Page:Andler - Nietzsche, sa vie et sa pensée, II.djvu/109

Le texte de cette page a été corrigé et est conforme au fac-similé.

Kleinpaul. La Bibliothèque Impériale sans doute fournirait des trouvailles inédites en foule qui augmenteraient leur crédit scientifique. Ils écriraient des chroniques d’art pour vivre. Ils seraient à Paris les apôtres du germanisme et de la philosophie nouvelle. Ils se souvenaient d’un autre Allemand, qui était allé à Paris quarante ans avant eux, et avait apporté aux Français le secret du romantisme allemand, tandis qu’il renvoyait aux Allemands d’étincelantes chroniques sur Lutèce. Nietzsche se préparait à son voyage par la lecture de ces feuilletons célèbres de Heine. Il découvrait au fond de lui-même une perverse prédilection pour ce « ragoût » pimenté ; et sa répugnance pour l’exposé scientifique, serré, châtié et sans ornement s’en trouvait augmentée[1]. Cette existence même de Paris, ils se la figuraient pareille à la joyeuse et intelligente bohème du temps de Louis-Philippe. Ils n’oublieraient pas cependant de goûter aux ivresses de la « fée verte » nouvelle, l’absinthe, ni à rien de ce qui avait succédé au bal Mabille et à la Grande Chaumière. L’Allemagne leur avait donné la méthode et le savoir. Paris était l’école supérieure de la vie : « elle méritait aussi une année d’études[2]. » Ils seraient les flâneurs philosophes qui sauraient regarder cette vie frivole, mais toute d’instinct et si éloignée de pédantisme. Ils se promettaient un suprême été de liberté, dont le souvenir les suivrait à jamais dans leur exil philologique.

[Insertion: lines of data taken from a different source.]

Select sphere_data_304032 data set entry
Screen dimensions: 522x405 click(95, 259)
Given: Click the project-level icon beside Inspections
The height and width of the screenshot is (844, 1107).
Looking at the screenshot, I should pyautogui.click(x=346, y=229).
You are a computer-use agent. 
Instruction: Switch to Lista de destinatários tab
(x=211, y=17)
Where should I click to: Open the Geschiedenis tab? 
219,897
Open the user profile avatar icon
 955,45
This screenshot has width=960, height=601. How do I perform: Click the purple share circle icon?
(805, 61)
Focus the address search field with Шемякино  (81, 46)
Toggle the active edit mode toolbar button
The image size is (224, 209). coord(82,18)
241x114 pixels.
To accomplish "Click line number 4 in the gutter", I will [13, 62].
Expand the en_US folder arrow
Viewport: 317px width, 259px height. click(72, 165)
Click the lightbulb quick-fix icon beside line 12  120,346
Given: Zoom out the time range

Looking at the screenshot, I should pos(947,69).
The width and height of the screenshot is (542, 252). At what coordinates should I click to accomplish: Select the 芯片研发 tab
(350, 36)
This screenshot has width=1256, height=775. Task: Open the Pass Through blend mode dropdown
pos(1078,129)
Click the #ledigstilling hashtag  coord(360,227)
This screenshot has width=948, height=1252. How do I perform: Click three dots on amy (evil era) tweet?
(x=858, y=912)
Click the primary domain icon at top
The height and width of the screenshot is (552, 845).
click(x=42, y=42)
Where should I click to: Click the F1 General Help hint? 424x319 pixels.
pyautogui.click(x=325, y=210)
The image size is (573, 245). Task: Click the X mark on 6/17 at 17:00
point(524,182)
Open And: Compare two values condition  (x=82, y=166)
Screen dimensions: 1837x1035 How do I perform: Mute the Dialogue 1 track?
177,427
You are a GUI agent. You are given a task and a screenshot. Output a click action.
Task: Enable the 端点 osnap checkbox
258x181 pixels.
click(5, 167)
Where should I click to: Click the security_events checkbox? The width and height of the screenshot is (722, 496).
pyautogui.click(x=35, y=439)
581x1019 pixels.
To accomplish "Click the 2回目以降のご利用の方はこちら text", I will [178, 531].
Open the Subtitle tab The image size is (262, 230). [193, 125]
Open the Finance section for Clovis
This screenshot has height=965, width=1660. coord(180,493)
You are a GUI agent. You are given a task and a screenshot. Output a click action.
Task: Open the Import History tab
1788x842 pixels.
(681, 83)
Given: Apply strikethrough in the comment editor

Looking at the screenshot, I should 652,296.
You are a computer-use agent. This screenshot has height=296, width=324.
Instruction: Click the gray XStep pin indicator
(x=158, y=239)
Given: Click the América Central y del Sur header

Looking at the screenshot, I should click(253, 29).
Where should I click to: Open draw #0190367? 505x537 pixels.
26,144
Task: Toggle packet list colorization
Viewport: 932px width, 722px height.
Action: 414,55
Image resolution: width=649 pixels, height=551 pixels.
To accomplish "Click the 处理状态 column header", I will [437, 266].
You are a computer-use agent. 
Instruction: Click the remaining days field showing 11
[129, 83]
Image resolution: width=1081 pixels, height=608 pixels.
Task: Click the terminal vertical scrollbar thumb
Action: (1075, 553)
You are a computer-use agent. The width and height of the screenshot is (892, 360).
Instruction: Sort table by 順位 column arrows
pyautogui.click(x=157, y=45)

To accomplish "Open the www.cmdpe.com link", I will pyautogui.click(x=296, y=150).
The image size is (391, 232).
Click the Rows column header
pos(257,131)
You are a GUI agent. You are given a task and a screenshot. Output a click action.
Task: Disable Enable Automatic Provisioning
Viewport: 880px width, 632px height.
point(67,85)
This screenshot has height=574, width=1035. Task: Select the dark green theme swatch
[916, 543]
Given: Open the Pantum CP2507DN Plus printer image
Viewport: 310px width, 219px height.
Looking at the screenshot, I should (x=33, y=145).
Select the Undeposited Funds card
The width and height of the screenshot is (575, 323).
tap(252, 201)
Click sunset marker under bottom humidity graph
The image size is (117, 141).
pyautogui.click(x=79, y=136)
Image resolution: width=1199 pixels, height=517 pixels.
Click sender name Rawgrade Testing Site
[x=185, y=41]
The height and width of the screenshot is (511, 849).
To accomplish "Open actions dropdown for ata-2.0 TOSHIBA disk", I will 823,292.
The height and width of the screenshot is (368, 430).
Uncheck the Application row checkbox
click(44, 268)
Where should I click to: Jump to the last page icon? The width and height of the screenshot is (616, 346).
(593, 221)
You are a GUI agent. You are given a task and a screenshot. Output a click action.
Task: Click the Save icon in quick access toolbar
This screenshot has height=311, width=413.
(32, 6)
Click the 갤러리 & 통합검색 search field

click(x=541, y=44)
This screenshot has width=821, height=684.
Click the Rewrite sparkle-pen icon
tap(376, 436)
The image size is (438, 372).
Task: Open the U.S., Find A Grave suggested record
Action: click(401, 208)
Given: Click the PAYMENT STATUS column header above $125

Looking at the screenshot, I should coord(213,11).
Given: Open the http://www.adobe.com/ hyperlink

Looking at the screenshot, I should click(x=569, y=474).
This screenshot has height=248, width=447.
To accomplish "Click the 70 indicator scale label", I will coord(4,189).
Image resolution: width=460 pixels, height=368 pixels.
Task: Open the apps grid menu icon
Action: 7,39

Ils n’eurent pas cette joie. Rohde achevait à Kiel une laborieuse année. Il y avait connu d’excellents maîtres, le latiniste Ribbeck, le germanisant Weinhold. Il avait approfondi son stoïcisme par la lecture de Lessing ; sa méditation mélancolique par la lecture de Lenz ou de

  1. Corr., III, 32.
  2. Corr., I, 73, 106, 118, 124 ; II, 27, 36, 37, 40, 45, 93, 99, 124.